Fraser Live: The in-season wisdom of Dr Quackquack
The emergence of Chickenman as a commentator on the state of the fashion industry has prompted another voice, that of Dr Quackquack. He has a similar background to Chickenman and also wants to remain faceless. That's fine by me.
Dr Quackquack is a more optimistic bird than Chickenman. He says we all need the fighting spirit in these tough times. We must seek marketing solutions by travelling to our customers, asking lots of questions, and listening instead of talking.
He believes women who run their own small retail businesses are an immense source of wisdom, far more than the closeted buyers in department and chain stores who live in a computer-generated virtual world.
The Doctor makes the observation that NSW is currently a tougher state to do business in than, say, Victoria. The expectations that principals have of their agents can be distorted by differences in state-by-state demand – and ability to pay promptly. Because NSW is the dearest state to live in, and money is shorter than it was, clothing is pushed further back in the necessity queue.
Dr Quackquack has plenty to say about fashion fairs too. While he believes Fashion Exposed cannot survive unless manufacturers support it, he estimates exhibiting at a fair will only bring in an average of five per cent additional business.
He argues retailers have only so much open-to-buy and will spend it either at the fair or in the showrooms – but not both. The five per cent extra comes from the euphoria of being at the fair and trying to justify the time and expense of attending.
Another point about Fashion Exposed is that it has become a dumping ground for Chinese imports at silly prices. To the uninitiated, the fair might look like aisles of stands showing next season’s samples when, in fact, many of the sales people are selling in-season stock.
Surry Hills is full of the same stuff. There is no doubt this kind of stock has a strong market but is Fashion Exposed the place to flog it? Dr Quackquack says the organisers of Fashion Exposed should refuse to allow exhibitors to sell in-season stock.
The jobbers’ plot is not a happy one. There used to be a small army of textile jobbers who acted as undertakers when a fashion story had died, leaving behind a dead body of textile stock. Because of the growth of garment imports the undertaking business now needs its own undertakers.
In Sydney, for instance, Paul Fudge (now doing a little better out of mining leases) and Dennis Fox used to process vast quantities of surplus fabric. Some of it found new homes with other manufacturers or finished its life as retail piecegoods. But both those men of the cloth have retired from what became a shrinking business.

__________

Problems to solve
A) In the Dr Quackquack column, what average amount of additional business does he estimate exhibiting at a fair brings in?
B) Carry on the Dr Quackquack column on the fashion trade from the point where it stops.

__________

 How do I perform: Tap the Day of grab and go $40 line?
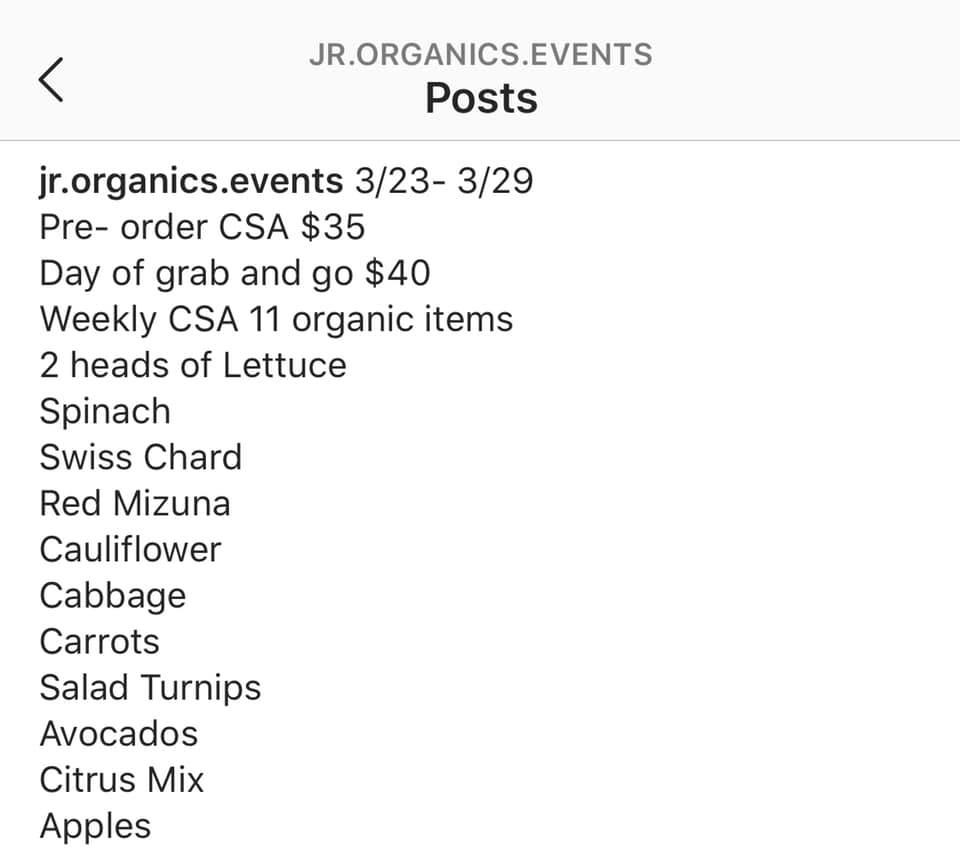click(x=235, y=273)

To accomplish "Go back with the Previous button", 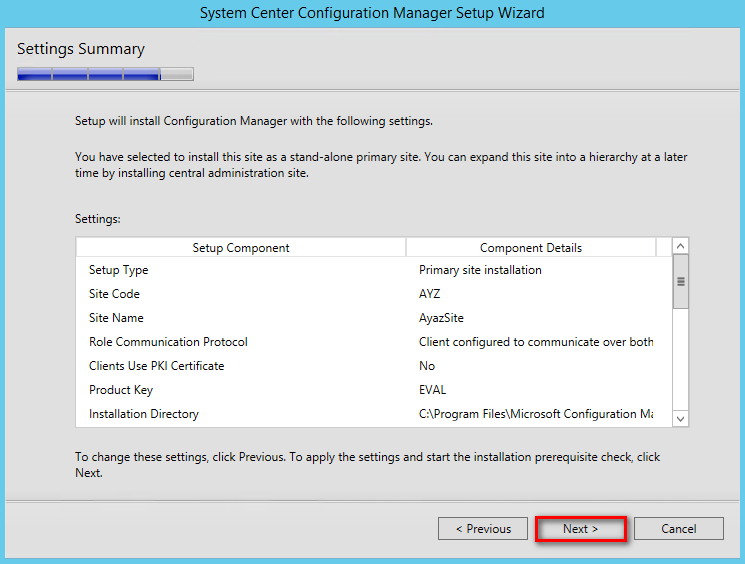I will 483,529.
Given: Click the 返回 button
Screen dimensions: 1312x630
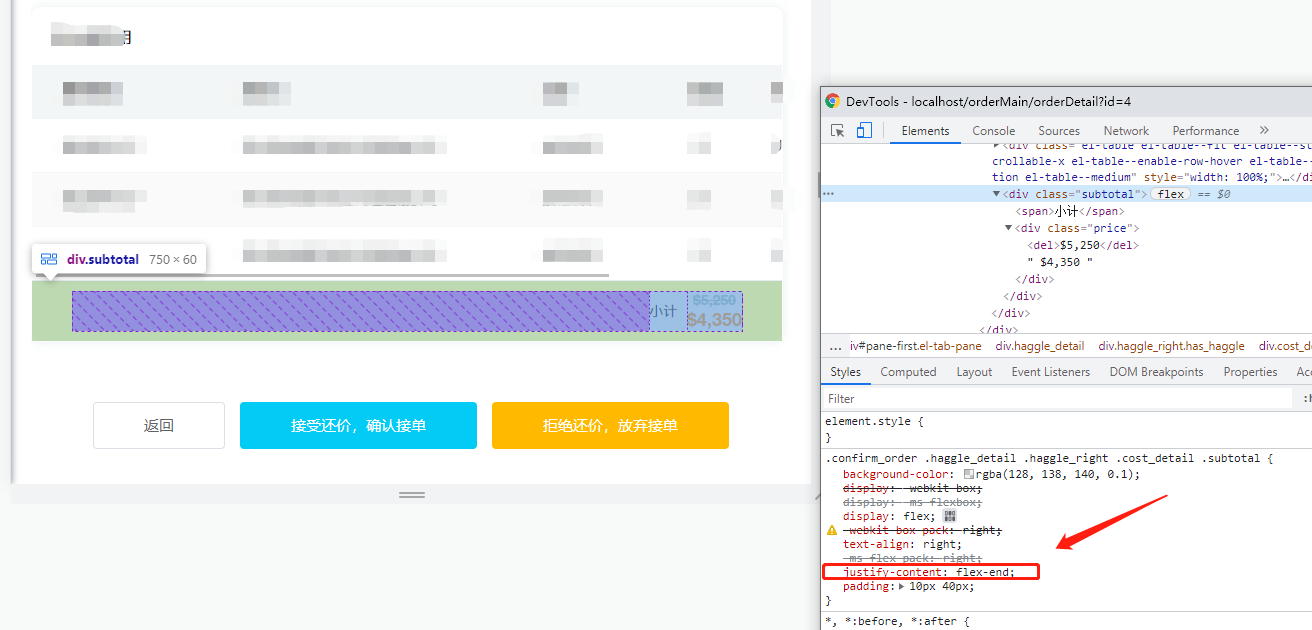Looking at the screenshot, I should 158,425.
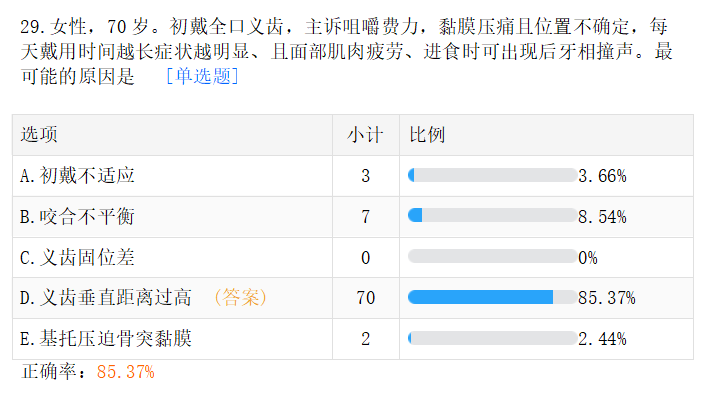Pick option D. 义齿垂直距离过高
Viewport: 706px width, 402px height.
(106, 297)
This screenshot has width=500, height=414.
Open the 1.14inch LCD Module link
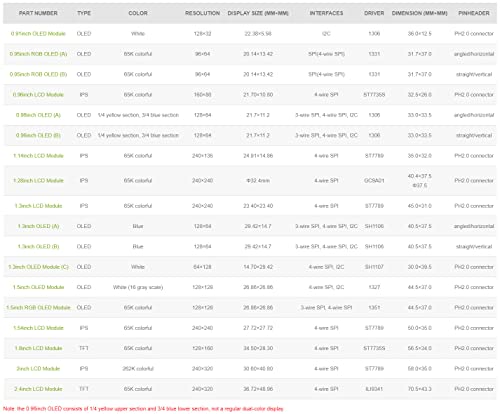tap(38, 156)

__________

Answers to the exercise
A) An average of five per cent additional business.

B)
Meanwhile, in Melbourne, one of the leading undertakers was Morrie Sunshine. Morrie, now 75, (his father Harry started the business) still comes into work every day but has passed on the management to his son, Dean, who has given his name to the company.
For the record, the business has been running for more than 50 years and is often overlooked as a three-generation Australian textile company with just as much historical importance as the families Wenzel, Parsons, Tinworth or Collins.
The pulse of clothing manufacture can be taken by a look at the jobbing business. I guessed it would be desperately short of surplus textiles to buy and local manufacturers to sell to. But not so, Dean Sunshine tells me.
Certainly the quantity is down but the quality is up. Dean recently picked up 30,000 metres of Italian wool which he is selling for $15 a metre. He says that Australian manufacturing is more about higher quality and shorter runs, which elevates the jobbing quality but cuts down the big deals.
With China dominating surplus stock supply, Dean knows that eventually there won’t be enough business in jobbing to make a living and has his eye on diversification.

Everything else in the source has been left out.